What The ‘Defence of Marriage Act’ shows is how vast the Theocratic Christian Right has managed to penetrate a Government that was built on anti-Theocratic, Enlightenment principles. Language like “Defence” and “Freedom” and “Individual” when linked to Christian-inspired changes to the law, are an attempt to provide a direct link using secular language, to the nature of the Founding documents and the people who penned it, whilst being vastly incompatible with the ideals set out by the Founding Fathers as they seek to limit the rights of anyone who doesn’t fit the narrow band of “Christian” that they attempt to perpetuate. It is within this context that it isn’t surprising that the Republican Party requires the Christian vote to be electorally successful, and so with that need comes deeply anti-constitutional, anti-freedom policies designed to placate Christian extremists with regard to abortion, homosexuality,and the teaching of evolution above creationism (I refuse to call it ‘intelligent design’).
The growth of the Christian Right seems to be a reaction to a perceived ‘threat’ to their understanding of how a moral society should work. It is true that Protestantism, as noted by Weber, set the ball rolling for the freedoms that would paradoxically come to shatter the grip that the religion had on the Country. The attempts by Reagan, and later by Presidential candidates like Santorum to make sure the wall between Church and State be forever knocked down have had their successes when trying to define the United States as a ‘Christian Nation’, but luckily the principles of the Enlightenment and the atmosphere created by the Constitution seem almost always likely to prevail, unfortunately the Christian Right will always have an incalculable affect on the nature of National identity within the very secular United States. It is the nature of a secular Constitution, a secular system of Government, contrasting with a majority Christian population.

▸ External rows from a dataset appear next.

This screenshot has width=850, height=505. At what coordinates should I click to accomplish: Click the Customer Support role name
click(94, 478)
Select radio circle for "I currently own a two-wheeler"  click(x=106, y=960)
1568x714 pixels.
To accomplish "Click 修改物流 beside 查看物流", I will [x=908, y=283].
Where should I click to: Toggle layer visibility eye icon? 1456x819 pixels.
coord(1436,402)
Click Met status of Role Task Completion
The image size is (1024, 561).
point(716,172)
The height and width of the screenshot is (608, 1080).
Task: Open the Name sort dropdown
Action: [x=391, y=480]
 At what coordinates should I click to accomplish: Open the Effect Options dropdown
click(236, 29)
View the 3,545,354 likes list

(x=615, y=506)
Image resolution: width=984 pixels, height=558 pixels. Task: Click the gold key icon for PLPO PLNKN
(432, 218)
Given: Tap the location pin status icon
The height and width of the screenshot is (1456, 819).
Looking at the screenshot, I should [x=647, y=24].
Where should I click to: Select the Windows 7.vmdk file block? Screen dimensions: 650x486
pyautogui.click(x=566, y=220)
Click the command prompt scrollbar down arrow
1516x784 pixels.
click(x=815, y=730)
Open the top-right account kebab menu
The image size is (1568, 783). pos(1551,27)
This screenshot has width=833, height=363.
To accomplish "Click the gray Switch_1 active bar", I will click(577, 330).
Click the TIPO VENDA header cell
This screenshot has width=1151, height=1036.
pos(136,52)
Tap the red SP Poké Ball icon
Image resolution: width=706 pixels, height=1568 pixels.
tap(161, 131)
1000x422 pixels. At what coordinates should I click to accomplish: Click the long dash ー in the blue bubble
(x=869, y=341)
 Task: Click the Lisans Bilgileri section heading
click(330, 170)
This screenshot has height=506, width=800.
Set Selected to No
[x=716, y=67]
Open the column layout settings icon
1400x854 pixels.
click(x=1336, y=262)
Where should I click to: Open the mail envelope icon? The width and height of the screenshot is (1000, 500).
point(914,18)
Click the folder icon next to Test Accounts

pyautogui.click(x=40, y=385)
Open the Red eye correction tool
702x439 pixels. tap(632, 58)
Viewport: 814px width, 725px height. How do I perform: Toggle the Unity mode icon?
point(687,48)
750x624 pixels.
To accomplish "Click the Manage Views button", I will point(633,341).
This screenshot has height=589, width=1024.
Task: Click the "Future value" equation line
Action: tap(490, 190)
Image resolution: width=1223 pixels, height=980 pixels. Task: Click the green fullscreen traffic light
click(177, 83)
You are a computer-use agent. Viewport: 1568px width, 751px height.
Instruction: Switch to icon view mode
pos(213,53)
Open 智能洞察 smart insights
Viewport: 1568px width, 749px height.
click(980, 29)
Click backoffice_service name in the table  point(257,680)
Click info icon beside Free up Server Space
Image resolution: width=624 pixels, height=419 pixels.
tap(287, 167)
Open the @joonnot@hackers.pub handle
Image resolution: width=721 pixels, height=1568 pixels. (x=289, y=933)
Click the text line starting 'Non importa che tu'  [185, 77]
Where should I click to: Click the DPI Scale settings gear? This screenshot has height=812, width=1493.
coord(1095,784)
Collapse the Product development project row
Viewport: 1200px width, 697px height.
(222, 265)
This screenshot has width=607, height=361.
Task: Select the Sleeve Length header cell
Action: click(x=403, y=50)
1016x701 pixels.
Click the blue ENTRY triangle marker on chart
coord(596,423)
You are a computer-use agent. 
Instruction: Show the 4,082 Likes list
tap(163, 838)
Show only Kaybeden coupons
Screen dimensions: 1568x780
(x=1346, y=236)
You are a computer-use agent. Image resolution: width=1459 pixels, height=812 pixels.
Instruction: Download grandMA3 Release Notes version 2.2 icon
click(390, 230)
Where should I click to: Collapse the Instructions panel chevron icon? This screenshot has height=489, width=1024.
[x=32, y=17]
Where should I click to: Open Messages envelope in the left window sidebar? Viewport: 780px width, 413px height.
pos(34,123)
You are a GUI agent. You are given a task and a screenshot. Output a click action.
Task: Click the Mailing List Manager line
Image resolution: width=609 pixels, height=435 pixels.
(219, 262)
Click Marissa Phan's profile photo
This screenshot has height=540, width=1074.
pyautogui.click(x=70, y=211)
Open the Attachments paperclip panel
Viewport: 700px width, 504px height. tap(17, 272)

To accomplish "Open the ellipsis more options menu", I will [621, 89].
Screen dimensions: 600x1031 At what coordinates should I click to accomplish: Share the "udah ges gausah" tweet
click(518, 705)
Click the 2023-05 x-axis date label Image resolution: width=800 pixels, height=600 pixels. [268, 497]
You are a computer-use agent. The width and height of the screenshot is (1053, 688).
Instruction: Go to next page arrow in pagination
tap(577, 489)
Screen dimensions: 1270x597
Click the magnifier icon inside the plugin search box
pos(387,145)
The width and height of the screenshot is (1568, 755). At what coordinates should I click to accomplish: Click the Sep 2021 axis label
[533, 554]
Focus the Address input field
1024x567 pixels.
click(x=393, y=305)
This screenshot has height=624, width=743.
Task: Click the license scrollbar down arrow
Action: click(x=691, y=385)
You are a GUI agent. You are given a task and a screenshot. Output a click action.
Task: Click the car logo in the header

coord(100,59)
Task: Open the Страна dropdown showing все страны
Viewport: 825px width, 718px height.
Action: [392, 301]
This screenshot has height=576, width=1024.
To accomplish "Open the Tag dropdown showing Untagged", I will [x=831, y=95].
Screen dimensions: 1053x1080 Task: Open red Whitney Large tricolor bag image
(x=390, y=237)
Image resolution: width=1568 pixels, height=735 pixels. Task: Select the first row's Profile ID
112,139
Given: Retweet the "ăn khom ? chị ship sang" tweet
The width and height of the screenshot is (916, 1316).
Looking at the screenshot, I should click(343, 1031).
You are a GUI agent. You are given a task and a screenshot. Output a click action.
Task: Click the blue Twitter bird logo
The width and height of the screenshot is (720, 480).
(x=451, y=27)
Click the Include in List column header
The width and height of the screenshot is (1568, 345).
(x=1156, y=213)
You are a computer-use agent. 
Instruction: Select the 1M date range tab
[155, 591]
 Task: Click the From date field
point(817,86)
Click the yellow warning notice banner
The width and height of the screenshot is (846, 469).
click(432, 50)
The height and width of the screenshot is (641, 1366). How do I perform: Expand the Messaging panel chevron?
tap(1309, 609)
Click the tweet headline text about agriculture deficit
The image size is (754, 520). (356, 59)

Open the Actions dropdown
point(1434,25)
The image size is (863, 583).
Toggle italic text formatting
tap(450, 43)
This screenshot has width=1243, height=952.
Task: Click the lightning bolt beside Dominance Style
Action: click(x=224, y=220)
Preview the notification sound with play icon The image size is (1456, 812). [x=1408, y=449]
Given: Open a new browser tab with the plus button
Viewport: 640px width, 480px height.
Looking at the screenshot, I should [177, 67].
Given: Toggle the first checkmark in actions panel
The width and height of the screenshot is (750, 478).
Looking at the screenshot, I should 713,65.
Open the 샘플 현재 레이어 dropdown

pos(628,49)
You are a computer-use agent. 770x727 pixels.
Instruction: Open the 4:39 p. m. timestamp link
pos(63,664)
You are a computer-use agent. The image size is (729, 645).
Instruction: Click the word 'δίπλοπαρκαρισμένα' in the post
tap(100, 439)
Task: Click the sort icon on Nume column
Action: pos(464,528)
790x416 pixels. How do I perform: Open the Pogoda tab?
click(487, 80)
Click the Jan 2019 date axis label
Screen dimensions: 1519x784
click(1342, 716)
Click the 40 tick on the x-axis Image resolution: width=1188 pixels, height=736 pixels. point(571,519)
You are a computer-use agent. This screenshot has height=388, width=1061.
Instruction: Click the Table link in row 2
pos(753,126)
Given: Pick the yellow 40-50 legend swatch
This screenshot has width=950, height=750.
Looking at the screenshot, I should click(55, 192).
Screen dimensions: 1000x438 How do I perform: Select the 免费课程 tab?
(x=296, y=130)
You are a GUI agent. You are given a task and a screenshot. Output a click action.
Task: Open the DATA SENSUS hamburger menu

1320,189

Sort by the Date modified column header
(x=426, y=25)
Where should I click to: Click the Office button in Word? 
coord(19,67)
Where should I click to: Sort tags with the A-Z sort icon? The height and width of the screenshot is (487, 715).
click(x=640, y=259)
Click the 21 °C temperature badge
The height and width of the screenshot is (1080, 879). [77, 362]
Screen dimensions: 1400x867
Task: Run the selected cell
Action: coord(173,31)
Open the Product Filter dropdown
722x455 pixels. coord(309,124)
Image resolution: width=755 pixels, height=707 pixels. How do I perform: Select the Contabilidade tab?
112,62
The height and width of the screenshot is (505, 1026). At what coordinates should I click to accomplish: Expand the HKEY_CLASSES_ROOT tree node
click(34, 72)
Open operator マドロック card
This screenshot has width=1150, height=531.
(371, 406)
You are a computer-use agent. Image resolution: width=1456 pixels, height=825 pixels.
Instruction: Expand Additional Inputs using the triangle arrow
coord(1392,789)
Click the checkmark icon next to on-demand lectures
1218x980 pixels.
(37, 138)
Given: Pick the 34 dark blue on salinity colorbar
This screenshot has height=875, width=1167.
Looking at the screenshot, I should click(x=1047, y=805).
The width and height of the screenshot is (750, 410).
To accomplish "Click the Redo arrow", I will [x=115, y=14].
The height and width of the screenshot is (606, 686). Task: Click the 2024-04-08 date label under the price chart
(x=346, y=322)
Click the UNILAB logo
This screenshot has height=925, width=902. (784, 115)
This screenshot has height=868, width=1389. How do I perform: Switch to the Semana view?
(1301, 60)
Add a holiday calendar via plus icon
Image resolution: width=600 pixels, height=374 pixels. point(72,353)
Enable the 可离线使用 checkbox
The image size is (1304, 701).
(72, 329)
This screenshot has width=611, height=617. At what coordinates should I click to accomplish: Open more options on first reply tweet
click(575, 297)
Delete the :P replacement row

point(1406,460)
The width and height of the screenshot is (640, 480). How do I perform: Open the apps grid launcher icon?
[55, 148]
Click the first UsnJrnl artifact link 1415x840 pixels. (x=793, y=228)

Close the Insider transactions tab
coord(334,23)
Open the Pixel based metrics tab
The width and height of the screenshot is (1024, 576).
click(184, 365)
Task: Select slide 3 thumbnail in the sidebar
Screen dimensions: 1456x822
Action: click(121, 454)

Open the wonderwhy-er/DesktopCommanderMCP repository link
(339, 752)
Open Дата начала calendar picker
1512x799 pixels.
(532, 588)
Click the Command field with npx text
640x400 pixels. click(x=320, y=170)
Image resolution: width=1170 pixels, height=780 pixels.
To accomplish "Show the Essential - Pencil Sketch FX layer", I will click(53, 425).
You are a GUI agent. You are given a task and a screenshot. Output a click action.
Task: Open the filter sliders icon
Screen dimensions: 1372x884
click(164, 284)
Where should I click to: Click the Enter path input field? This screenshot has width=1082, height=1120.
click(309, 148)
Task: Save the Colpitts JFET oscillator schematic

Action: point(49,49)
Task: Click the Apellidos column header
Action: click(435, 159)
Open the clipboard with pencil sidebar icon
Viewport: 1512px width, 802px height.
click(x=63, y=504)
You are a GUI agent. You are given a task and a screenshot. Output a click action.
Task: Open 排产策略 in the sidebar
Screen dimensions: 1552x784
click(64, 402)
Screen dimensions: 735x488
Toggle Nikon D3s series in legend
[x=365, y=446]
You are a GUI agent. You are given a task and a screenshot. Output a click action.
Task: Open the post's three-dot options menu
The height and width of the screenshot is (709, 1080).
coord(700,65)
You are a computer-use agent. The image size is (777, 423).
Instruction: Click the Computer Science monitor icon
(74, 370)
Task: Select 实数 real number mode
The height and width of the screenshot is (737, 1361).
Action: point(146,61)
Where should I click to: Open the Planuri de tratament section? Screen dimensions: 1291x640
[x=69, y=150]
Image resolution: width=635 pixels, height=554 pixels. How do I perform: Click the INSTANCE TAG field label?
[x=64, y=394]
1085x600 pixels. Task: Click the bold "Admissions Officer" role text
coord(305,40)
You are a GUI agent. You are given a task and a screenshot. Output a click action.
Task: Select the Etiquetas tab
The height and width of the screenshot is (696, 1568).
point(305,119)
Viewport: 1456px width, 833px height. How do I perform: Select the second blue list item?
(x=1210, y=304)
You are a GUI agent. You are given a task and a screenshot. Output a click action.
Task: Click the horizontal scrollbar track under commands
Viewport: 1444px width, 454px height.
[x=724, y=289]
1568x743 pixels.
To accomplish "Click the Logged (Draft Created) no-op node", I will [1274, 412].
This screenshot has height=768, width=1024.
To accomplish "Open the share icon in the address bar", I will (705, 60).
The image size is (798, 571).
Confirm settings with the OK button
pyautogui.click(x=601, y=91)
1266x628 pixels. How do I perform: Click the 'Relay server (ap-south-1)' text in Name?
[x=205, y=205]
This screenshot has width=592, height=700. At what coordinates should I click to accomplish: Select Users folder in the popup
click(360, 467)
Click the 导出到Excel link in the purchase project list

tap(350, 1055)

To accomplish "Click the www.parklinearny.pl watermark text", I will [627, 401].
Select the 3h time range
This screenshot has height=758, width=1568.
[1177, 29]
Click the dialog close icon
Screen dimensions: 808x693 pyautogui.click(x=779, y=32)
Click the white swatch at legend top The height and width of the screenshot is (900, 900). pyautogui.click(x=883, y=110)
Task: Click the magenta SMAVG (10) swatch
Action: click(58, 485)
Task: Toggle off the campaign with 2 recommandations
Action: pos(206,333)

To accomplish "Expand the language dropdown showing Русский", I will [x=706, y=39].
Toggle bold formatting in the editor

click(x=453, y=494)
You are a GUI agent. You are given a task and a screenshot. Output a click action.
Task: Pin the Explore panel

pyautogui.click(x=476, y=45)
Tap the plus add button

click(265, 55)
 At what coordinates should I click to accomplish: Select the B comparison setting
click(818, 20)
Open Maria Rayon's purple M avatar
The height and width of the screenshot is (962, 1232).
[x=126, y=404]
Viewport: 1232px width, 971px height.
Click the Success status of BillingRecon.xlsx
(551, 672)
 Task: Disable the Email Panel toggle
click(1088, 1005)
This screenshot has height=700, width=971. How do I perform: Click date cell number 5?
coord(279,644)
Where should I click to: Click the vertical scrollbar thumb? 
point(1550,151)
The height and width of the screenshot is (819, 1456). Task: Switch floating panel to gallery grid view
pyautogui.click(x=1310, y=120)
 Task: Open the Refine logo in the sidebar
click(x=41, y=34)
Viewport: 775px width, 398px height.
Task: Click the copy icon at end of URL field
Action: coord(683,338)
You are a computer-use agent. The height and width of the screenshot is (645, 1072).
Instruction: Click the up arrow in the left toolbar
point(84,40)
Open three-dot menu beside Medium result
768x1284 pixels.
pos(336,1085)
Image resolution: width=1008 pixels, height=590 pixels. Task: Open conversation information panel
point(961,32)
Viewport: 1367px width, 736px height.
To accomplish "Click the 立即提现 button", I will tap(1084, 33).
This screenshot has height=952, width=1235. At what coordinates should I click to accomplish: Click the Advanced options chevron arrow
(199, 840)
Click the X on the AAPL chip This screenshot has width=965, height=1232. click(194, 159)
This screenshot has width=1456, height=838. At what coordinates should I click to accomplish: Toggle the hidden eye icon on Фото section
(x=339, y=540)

Nevertheless, it is within the atmosphere of an almost entirely Christian Nation, in 1776, before Darwin, before Einstein attempted to provide a theory of everything, before anyone had even suggested the model for the Big Bang; that a few men came together, and questioned the prevailing notion that a society should be based on religious values. People who insisted that reason and inquiry were key to progress, and who told us all to question everything, including the existence of a God. Were they influenced by Christianity? Of course. It would have been impossible not to be. But breaking the chains that Christianity had forced upon its subjects for so long, was an act of great rebellion. To build a country around these new principles was ground breaking, and without any precedent. To them, they were not building another Christian nation. They were building something that transcended religious belief. It is something the Christian Right have attempted to destroy time and time again over the past sixty years. For my part, I am with the Founders. Religion should be kept as far away from the public sphere as notably possible.